(INPUT Opens)

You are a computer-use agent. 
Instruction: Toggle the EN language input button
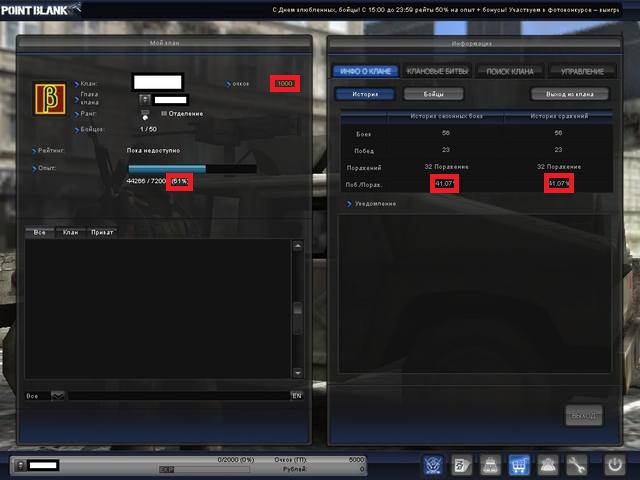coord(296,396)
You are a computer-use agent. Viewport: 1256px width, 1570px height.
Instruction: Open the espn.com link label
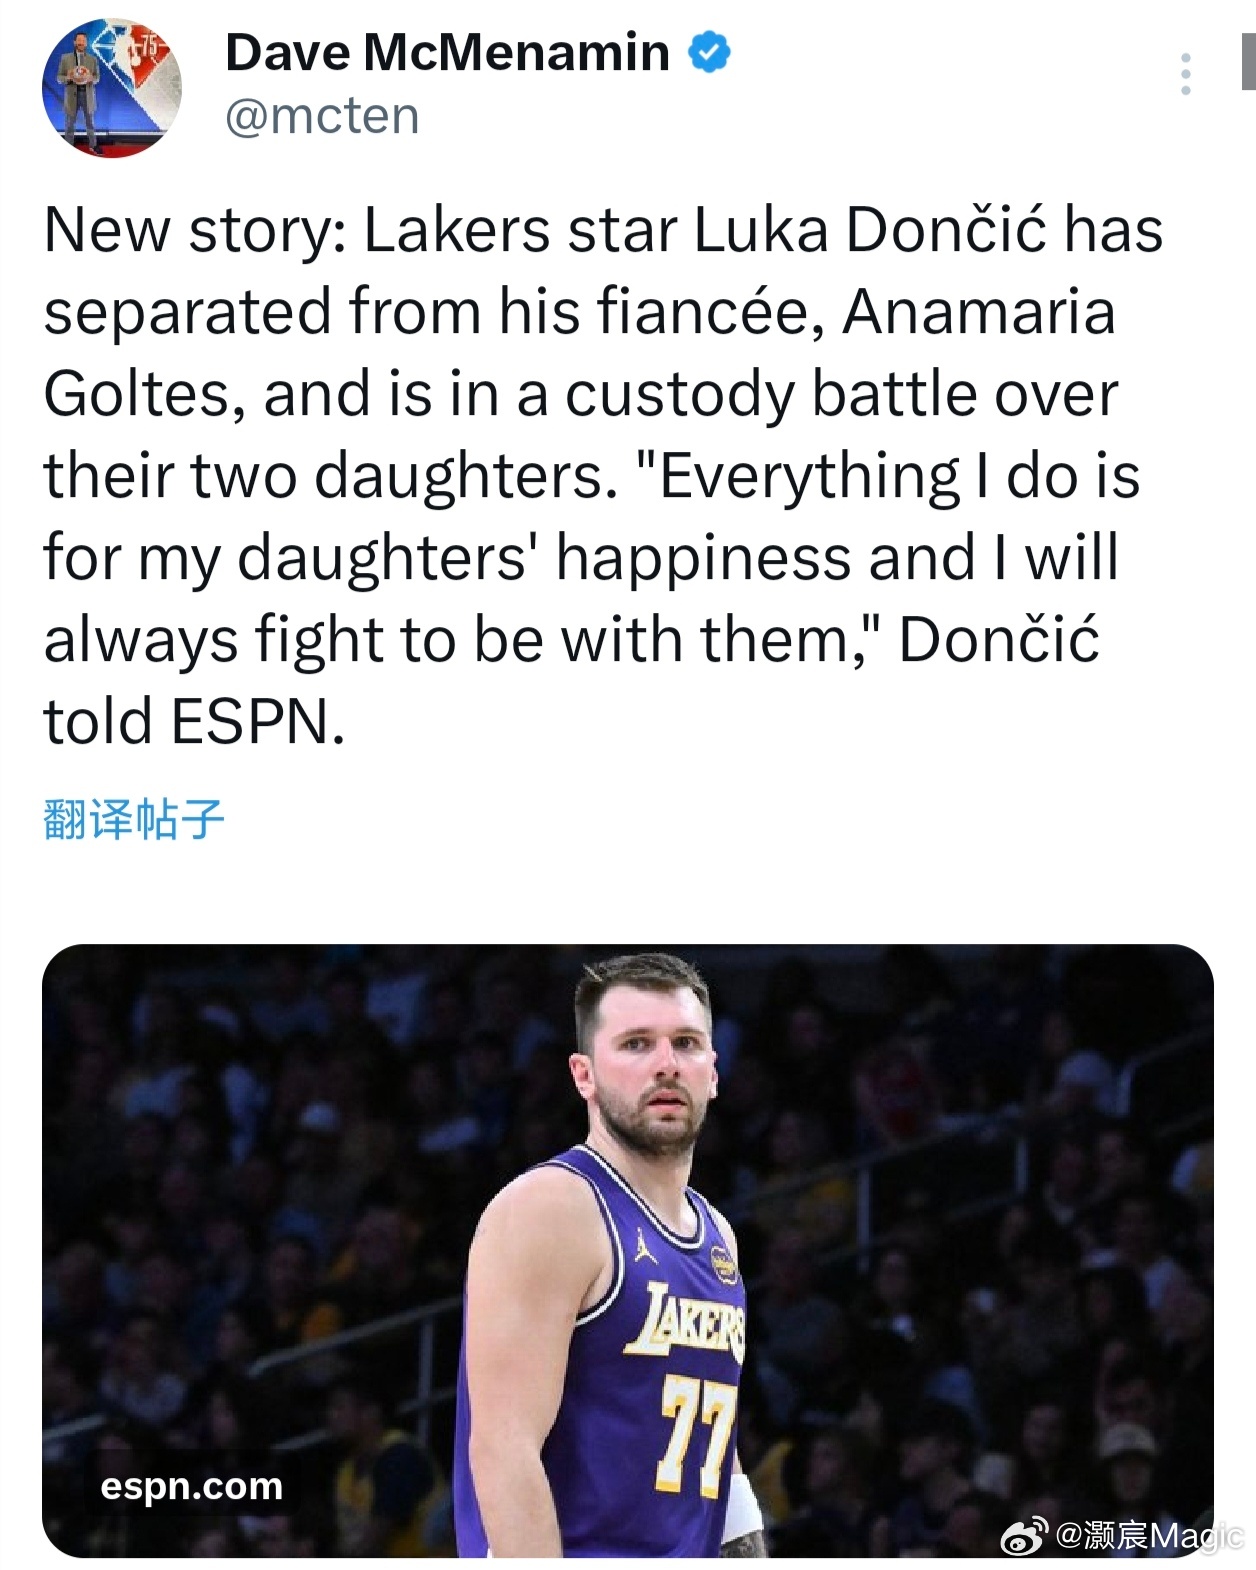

(INPUT Closes)

Each line from the line containing "You are a computer-use agent. Viewport: 1256px" through the final line of the data above must be retyped exactly; nothing else, and no pictures, may appear.

You are a computer-use agent. Viewport: 1256px width, 1570px height.
Instruction: Open the espn.com link label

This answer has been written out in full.